Insilico Medicine and University of Toronto Collaborate to Target "Undruggable" Cancer Genes using AI-Designed Molecules
AI is revolutionizing the field of drug discovery, particularly in targeting "undruggable" cancer genes.
Insilico Medicine, a leader in artificial intelligence (AI)-driven drug discovery, has joined forces with biochemist and molecular geneticist Igor Stagljar at the University of Toronto in an innovative collaboration aimed at tackling the challenge of targeting "undruggable" cancer genes. These genes, including KRAS, which is renowned as the most frequently mutated cancer-causing gene across all cancer types, pose a major obstacle in drug design due to their smooth surfaces that lack binding pockets for small molecule drugs to attach to.
Kyle Tretina, Alliance Manager of AI Platforms at Insilico Medicine, explains the role of AI in drug discovery. Insilico Medicine has been utilizing advanced machine learning techniques, such as deep generative models and reinforcement learning, to leverage the power of AI in handling the vast amount of data associated with drug discovery and development. Since around 2010, AI has increasingly integrated into this field, surpassing human capabilities.
Insilico Medicine has adopted a unique approach that combines the development of AI platforms with its own therapeutic programs. This approach gives the company a competitive edge by utilizing its pipeline to validate its software. Insilico Medicine's Pharma AI suite consists of three platforms: Biology 42, which identifies drug targets; Chemistry 42, which creates effective small molecules; and Medicine 42, which helps with clinical trial design and prediction. This comprehensive approach allows Insilico Medicine to cover the entire drug development process, from target identification to the trial phase.
The selection of a drug target is a crucial step in the process, requiring the integration of large amounts of multi-omics data and text data to understand the molecular changes associated with diseases.
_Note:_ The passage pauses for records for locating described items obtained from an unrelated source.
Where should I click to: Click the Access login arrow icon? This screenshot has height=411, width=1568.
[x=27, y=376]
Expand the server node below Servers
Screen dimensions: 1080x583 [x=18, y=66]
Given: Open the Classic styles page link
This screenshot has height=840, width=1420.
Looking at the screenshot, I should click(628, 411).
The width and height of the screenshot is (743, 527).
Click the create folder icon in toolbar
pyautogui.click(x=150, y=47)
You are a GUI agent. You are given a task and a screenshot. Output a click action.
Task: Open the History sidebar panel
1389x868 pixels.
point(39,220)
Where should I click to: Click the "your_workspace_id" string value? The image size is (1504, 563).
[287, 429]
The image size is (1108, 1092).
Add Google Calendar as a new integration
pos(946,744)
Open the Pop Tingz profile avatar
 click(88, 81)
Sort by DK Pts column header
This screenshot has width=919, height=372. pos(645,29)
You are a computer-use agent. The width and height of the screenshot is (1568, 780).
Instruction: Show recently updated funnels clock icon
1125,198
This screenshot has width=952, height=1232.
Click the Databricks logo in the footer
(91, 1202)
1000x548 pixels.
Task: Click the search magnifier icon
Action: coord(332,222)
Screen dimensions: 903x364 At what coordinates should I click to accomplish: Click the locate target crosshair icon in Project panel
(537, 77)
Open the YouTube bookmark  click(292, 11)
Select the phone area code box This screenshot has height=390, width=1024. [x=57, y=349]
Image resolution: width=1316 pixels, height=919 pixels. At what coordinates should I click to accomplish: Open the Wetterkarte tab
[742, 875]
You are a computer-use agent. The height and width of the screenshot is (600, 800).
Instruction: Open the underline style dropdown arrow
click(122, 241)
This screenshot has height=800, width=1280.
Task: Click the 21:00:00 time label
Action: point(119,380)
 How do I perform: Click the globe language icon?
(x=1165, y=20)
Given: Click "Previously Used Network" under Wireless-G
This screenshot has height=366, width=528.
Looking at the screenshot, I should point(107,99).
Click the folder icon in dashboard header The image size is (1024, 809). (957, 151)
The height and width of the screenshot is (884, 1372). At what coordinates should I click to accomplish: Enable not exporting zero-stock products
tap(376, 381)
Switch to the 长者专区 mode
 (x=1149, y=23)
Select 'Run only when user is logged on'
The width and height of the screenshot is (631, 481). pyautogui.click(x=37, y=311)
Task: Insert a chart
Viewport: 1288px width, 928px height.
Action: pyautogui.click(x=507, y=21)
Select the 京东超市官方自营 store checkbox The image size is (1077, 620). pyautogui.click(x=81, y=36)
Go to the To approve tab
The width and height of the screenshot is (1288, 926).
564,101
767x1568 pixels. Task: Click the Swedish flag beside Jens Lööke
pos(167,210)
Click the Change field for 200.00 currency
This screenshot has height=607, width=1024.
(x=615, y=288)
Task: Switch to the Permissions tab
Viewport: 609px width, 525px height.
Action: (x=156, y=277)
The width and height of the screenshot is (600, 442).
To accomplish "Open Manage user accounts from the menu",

Once the target is identified, Insilico employs AI to design small molecules that are then validated through laboratory tests.
The challenge of targeting "undruggable" genes is overcome by AI's ability to envision new molecular structures that traditional methods may not predict. AI accelerates the search for viable drug candidates for targets previously considered "undruggable" due to structural complexities or their involvement in vital biological processes.
Despite these advancements, challenges such as target selectivity, disease heterogeneity, and potential physical barriers still exist. However, AI's role in drug discovery is constantly evolving, with the potential to expedite the process and reduce costs, although clinical trial processes and the possibility of failure still loom. The focus on selecting the right targets and optimizing trial processes gives hope for future advancements in the efficiency and success rate of drug discovery.
For those interested in delving into the impact of AI in drug discovery further, numerous resources are available that explore the advancements and leading companies in this transformative approach.
Analyst comment
Positive news: Artificial intelligence (AI) is contributing significantly to drug discovery by targeting “undruggable” cancer targets. A collaboration between Insilico Medicine and Igor Stagljar aims to use AI-designed molecules to target difficult areas including KRAS. AI is outperforming humans in handling vast data associated with drug discovery. Insilico Medicine’s Pharma AI suite covers the entire drug development process. AI’s capacity to imagine new molecular structures is addressing the challenge of undruggability. AI has the potential to make the process faster and more cost-effective, improving efficiency and success rate.